Scrolling through the list of installed apps and moving between home screens felt much slower than on other Android phones, and even some that we had on the side with slower processors, like the original Droid by Motorola, which doesn’t have Motoblur installed. The sluggishness persisted when trying to type on-screen using Swype (also pre-installed) and even though the Defy has a large 3.7" screen, all of the widgets that Motoblur adds to your home screens made it feel smaller than it is. Most users, upon picking up a Defy, will likely remove most of the widgets and turn some of those native features off, like Motorola’s included social networking app, and install their own favorites.
This is part of the issue with Motoblur: if you like and use it, then you're okay. But if you hate the app, Motorola doesn’t give you a way to turn it off, short of rooting your phone. The Defy also comes with an array of pre-installed apps, some of which you can remove and others you just can’t. Essentially, people who hate bloatware will inevitably dislike some of the choices that Motorola has made.
We had to activate a Motoblur account in order to use the device. This is an unnecessary barrier to entry for someone who wants to just hop in and start using their phone, but it does have some benefits. Motorola’s Phone Portal allows you to manage some aspects of your device via the Web and see SMS messages and edit your phone’s contacts on the Web. Still, it would have been nice to be able to select those features instead of being required to sign up as soon as we turned on the device.
Regardless of these gripes, once you have the UI out of the way, the Defy is a good performer. Light gaming with titles like Angry Birds and Jewellust were fast and responsive with minimal slowdowns. Watching Web video via the built-in YouTube app worked great, even over 3G. Flash video on the Defy was definitely sluggish, but Flash ads and interactive widgets loaded just fine.
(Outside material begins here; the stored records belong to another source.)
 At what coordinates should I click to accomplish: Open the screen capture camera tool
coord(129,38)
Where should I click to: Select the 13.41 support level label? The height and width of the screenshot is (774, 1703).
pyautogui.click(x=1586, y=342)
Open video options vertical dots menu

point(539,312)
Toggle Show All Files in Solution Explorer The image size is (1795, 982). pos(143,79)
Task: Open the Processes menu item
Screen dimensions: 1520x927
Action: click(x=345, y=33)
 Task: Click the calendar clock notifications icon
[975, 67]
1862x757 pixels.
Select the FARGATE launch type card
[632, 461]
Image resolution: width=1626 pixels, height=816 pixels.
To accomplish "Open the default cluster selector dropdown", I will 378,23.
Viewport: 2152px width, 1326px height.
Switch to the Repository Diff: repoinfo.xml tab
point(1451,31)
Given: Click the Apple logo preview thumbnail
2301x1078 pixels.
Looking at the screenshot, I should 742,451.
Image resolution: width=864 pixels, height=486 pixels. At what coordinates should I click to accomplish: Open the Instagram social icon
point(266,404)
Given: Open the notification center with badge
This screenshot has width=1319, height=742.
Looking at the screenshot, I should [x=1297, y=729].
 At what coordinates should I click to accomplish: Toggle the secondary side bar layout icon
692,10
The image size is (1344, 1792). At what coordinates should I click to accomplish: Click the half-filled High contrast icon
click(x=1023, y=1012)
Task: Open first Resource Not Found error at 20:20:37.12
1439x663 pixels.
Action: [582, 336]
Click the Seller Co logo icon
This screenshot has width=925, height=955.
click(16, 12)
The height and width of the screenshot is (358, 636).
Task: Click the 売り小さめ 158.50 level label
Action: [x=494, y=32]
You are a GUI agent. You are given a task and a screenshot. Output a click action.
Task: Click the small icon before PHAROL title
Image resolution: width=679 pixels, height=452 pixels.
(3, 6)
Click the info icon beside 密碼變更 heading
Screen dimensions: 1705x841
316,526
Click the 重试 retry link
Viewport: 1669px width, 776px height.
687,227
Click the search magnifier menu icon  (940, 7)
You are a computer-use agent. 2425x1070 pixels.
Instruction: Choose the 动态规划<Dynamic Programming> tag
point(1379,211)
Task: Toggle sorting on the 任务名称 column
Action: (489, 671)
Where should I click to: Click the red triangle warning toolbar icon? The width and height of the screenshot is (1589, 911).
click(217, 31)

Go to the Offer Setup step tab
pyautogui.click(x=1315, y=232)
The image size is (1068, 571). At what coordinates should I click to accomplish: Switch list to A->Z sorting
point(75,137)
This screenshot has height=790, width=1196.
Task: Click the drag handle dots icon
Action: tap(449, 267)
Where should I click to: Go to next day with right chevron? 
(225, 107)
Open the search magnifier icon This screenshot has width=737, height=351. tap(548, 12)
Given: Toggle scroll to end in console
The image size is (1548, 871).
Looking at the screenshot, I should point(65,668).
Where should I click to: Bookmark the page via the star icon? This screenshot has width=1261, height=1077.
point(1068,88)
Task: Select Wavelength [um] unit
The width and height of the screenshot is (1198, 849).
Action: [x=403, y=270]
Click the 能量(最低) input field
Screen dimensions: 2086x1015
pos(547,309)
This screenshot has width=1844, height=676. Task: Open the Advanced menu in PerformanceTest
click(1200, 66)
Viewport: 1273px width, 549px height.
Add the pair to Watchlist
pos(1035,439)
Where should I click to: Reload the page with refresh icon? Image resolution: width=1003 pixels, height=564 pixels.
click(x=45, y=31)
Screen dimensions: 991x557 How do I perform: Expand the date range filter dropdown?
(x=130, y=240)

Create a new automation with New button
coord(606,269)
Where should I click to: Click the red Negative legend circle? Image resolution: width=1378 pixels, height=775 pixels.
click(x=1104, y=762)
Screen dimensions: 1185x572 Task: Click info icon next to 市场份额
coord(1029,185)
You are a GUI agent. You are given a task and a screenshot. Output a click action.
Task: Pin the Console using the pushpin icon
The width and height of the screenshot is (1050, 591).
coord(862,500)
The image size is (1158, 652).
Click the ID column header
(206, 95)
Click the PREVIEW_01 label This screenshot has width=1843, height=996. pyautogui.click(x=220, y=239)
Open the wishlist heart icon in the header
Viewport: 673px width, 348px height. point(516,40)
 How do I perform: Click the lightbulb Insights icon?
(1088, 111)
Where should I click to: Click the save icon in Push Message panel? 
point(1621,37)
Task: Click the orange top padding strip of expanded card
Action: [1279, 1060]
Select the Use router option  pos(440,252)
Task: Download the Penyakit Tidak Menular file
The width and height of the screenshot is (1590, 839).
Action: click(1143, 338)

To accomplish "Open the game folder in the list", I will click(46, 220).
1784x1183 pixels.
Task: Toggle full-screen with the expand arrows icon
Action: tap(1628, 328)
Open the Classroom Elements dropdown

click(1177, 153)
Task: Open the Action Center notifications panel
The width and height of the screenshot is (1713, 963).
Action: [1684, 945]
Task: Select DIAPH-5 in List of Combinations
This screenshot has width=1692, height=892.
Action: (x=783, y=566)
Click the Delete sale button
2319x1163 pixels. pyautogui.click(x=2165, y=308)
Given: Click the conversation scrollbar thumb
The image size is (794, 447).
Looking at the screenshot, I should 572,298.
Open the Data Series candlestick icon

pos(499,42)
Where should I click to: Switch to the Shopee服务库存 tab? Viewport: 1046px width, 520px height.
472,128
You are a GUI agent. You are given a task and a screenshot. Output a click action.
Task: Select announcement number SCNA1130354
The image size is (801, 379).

I wouldn’t do a lot of Flash gaming on the Defy and I would stick to Web video designed for the Web over Flash if possible, but it wasn’t a deal-breaker and performance was solid considering the phone’s specs.
The Motorola Defy will likely turn off some power users because it lacks some basic features like hotspot functionality or carrier-provided tethering. Other power users will simply find their own ways to tether their phone or add apps that make up for what the phone doesn’t already provide and to strip away the things they don’t like, such as the Motoblur UI and pre-installed apps. Regardless, if you’re the type who needs a phone that won’t break the first time it slips out of your hands, the Defy is an excellent contender.
Its good looks and rugged build make it a great phone for people worried about a device they can give to a teenager without seeing it broken in a week, and the battery life is great for people more concerned with being able to place great-sounding calls without diving for a charger every night. Motoblur makes it a little more difficult to really make sense of the phone–which is the opposite of what it’s intended to do–but it’s not a deal-breaker. The Defy gets the essentials right: call quality, battery life, and build quality. The rest leaves a little to be desired.